# 1-D Kinematics Problem (Running to catch up to a bus)

• Civil_Disobedient
In summary, this conversation discusses a problem where a person is trying to catch a bus that is initially stationary and then accelerates at a constant rate. By setting the equations for the person and the bus equal to each other, with the person's distance being 6.0m behind the bus at t=0s, the solution is found to be t = 5.67s.
Civil_Disobedient

## Homework Statement

A person runs at a constant speed of 4.0 m/s to catch a stationary bus. When she is 6.0m behind it (t=0s), the bus leaves, accelerating with a (constant) acceleration of 1.2 m/s^2. How long does it take her to catch up to the bus?

## Homework Equations

X = Xo + Vot + 0.5at^2

## The Attempt at a Solution

Variables for the person:
Vo = 4
Xo = -6

Variables for the bus:
Vo = 0
Xo = 0
a = 1.2

Equation for the person:
X = Xo + Vot
X = -6+4t

Equation for the bus:
X = 0.5at^2
X = 0.5(1.2)t^2
X = 0.6t^2

Setting the two equations equal to each other, I got:
-6 + 4t = 0.6t
-3.4t = -6
t = 5.67s

Not sure what to do from here or if I even did everything correctly up to this point. Thanks for your help.

Civil_Disobedient said:
Equation for the person:
X = Xo + Vot
X = -6+4t

Equation for the bus:
X = 0.5at^2
X = 0.5(1.2)t^2
X = 0.6t^2

Setting the two equations equal to each other, I got:
-6 + 4t = 0.6t
Should the right hand side be 0.6t2?

Not sure what to do from here or if I even did everything correctly up to this point.
How does the value of time that you get when you solve the equation relate to the time that is asked for in the problem?

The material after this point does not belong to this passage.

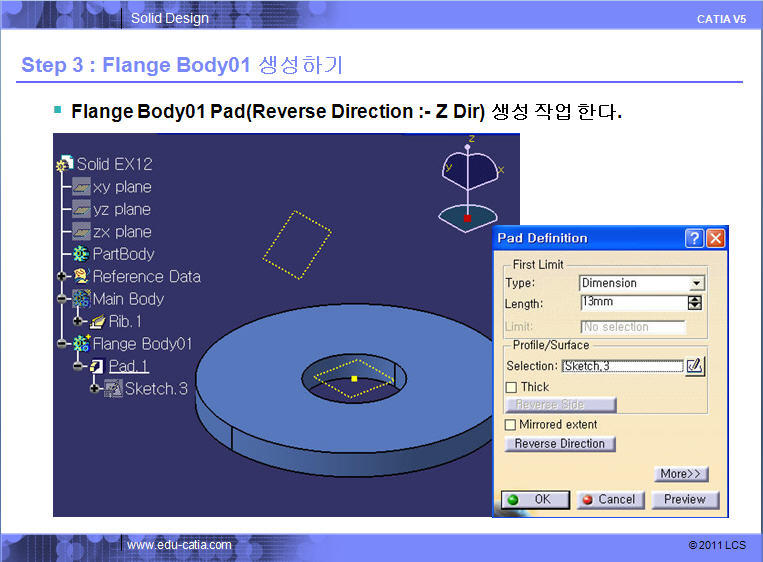Image resolution: width=763 pixels, height=562 pixels.
Task: Click the Reverse Direction button
Action: click(x=560, y=444)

You forgot the t square in -6 + 4t = 0.6t^2

## What is 1-D kinematics?

1-D kinematics is a branch of physics that deals with the motion of objects along a straight line, without considering any forces acting on the object.

## What is a "catch-up" problem in 1-D kinematics?

A "catch-up" problem in 1-D kinematics is a type of problem where an object starts from a certain position and moves along a straight line to catch up to another moving object that started moving earlier.

## How do you solve a "catch-up" problem in 1-D kinematics?

To solve a "catch-up" problem in 1-D kinematics, you can use the formula: distance = rate x time. You will need to set up two equations, one for each object, and solve for the time when the distances are equal.

## What factors can affect the outcome of a "catch-up" problem?

The outcome of a "catch-up" problem can be affected by factors such as the initial positions and velocities of the objects, the acceleration of the objects, and any external forces acting on the objects.

## What are some real-life examples of "catch-up" problems in 1-D kinematics?

Some real-life examples of "catch-up" problems in 1-D kinematics include a person running to catch a bus, a car merging onto a highway, or a boat catching up to another boat in a race.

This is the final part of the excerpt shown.